RDMA operations let an application read from or write to the memory of a remote application. The remote virtual memory address for the operation is carried within the RDMA message. There is no need for the remote application to do anything other than register the relevant memory buffer with its local NIC. The CPUs in the remote node are not at all involved in the incoming RDMA operation, and they incur no load.
Key value
An application can protect its memory from arbitrary access by remote applications through key value use. The application issuing the RDMA operation must specify the correct key for the remote memory region that it is trying to access.

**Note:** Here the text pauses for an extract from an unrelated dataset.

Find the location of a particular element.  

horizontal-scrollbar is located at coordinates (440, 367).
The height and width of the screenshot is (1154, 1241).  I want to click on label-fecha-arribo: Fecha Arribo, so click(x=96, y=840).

The remote app obtains the key value when it registers the memory with its local NIC.
The issuing application also must determine the remote memory address and the key for the memory region. The remote application informs the issuing application about the beginning virtual address, size and key of the memory region. It transmits this information using a send operation before the issuing application can start issuing RDMAs to that memory region.
InfiniBand networks and networks implementing the Virtual Interface Architecture support RDMA. RDMA over TCP/IP using NICs with transport offload engines is under development.
Protocols that use RDMA to achieve high performance include Sockets Direct Protocol, SCSI RDMA Protocol (SRP) and Direct Access File System (DAFS). Communication libraries that use RDMA include Direct Access Provider Library (DAPL), Message Passing Interface (MPI) and Virtual Interface Provider Library (VIPL).
Clusters running distributed applications are one of the first areas where RDMA can make a strong impact. Using RDMA through DAPL or VIPL, database software running on clusters can scale better and achieve higher performance with the same number of nodes.
Clustered scientific computing applications that use MPI also see a dramatic performance improvement as a result of the low latency, low overhead and high throughput that interconnects supporting RDMA provide. Other early applications of RDMA are remote file server access via DAFS, and storage access for blade servers via SRP.
RDMA is fast becoming an essential feature of high-speed clusters and server-area networks.